These services and ceremonies do not have any legal status and are simply something that you, as family, choose to do as a gesture of love.

A Naming Ceremony is a very special way of celebrating your child’s birth and welcoming a new arrival into the family.

The ceremony usually has five essential sections: Introduction and Welcome, a Reading or Poem, Naming of the Child/Children, Parent’s Promises, and Closing Words. You could also have reasons for choosing the names, hopes for the future or further readings, poems or music.

It acts as an opportunity to declare, before family and friends, your promise to be good parents. For example, the following vow could be taken, “We promise to keep (child) and clothe him/her, shelter and protect him/her, love and support him/her for as long as he/she needs us as best we can. We promise to offer (child) a good example so that he/she learns right from wrong, and truth from dishonesty”.

A Welcoming Ceremony is a way of acknowledging a precious new life as an individual, asking the intimate members of the child’s family to offer vows of deep commitment and love to the child, and inviting the wider community - whether it be extended family or friends - to also make vows of commitment to the child. The parents, sometimes “godparents”, and siblings too, are invited to dedicate themselves to the child’s “physical, ethical and spiritual development”. As an example, after the parents and “godparents” have taken a vow, all those present can act as a community and promise “to raise and teach this child by our example and to love and cherish him/her to the utmost limits of our ability”. In this ceremony we can also give the child their name as a symbol of uniqueness.

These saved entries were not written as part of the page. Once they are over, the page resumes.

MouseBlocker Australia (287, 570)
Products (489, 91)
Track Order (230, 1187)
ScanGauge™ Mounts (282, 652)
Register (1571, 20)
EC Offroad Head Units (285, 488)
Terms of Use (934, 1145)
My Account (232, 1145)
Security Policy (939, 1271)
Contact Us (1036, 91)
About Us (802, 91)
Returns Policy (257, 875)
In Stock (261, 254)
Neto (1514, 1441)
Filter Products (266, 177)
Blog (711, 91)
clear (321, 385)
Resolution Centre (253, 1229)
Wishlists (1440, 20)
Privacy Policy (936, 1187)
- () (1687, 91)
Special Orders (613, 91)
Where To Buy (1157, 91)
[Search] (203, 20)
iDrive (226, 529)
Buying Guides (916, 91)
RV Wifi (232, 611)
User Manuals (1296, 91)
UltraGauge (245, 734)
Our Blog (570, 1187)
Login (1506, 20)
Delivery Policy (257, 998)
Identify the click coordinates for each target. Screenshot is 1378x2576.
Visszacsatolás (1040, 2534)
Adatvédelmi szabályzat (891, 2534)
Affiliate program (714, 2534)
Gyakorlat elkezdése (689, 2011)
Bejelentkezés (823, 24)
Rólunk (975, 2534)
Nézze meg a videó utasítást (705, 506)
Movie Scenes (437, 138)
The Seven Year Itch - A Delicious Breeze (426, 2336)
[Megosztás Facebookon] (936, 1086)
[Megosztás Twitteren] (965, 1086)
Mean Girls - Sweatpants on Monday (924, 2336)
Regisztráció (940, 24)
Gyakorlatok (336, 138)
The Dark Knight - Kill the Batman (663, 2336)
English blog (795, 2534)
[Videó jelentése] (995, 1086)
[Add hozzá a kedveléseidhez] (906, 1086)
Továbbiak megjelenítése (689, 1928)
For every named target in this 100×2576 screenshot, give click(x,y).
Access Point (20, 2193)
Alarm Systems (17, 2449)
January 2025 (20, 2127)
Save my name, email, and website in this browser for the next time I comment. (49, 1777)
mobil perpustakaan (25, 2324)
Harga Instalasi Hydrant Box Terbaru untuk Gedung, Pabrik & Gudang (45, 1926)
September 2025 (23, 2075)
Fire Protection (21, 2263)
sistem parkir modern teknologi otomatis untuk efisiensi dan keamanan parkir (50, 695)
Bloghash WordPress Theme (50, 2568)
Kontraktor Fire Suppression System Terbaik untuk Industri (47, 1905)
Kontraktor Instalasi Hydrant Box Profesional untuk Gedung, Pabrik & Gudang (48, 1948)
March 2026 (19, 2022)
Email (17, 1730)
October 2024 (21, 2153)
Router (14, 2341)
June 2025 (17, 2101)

As you can see, in both of these ceremonies, there is plenty of scope for making your child’s special day a very personal and unique event.

A renewal of wedding vows ceremony can be a meaningful, touching revivifying ceremony for you and your children, family and friends to pause and reflect where you have been and where you are going. I have conducted vow renewals for couples married as little as 10 years and as much as 50 years.

Some couples choose to renew their vows after a particularly difficult crisis in their lives, say for example, the overcoming of a serious illness or a period of estrangement. They want to make their marriage new again Others simply want to reaffirm the tremendous love that has matured and deepened with the passing years.

Vow renewal ceremonies can be as creative and personal as you want them to be. Walk down the aisle to classical music or walk out to “your song”. Buy new wedding bands for the occasion and have them specially engraved. Use your original wedding vows in the ceremony or pick one of the pre-written ceremonies that I have designed. Let the cover of your invitation feature your grandchildren’s favorite drawing of Grandma and Grandpa or even your first wedding portrait.

There are so many options that can be used for your renewal ceremony. Can you imagine the beautiful scene of your children watching you joining hands and hearts to reaffirm the magnitude and strength of your enduring love? “True love does not wither or die. It merely ripens.”

We all know there is nothing so difficult as going through the death of a loved one. And in your time of bereavement it can be very hard to make the decisions that are asked of you and your family. I can assist you by guiding you through the aspects of the service as well as composing a touching memorial that commemorates the life that has been lived and offer family and friends the opportunity to pay tribute to your loved one.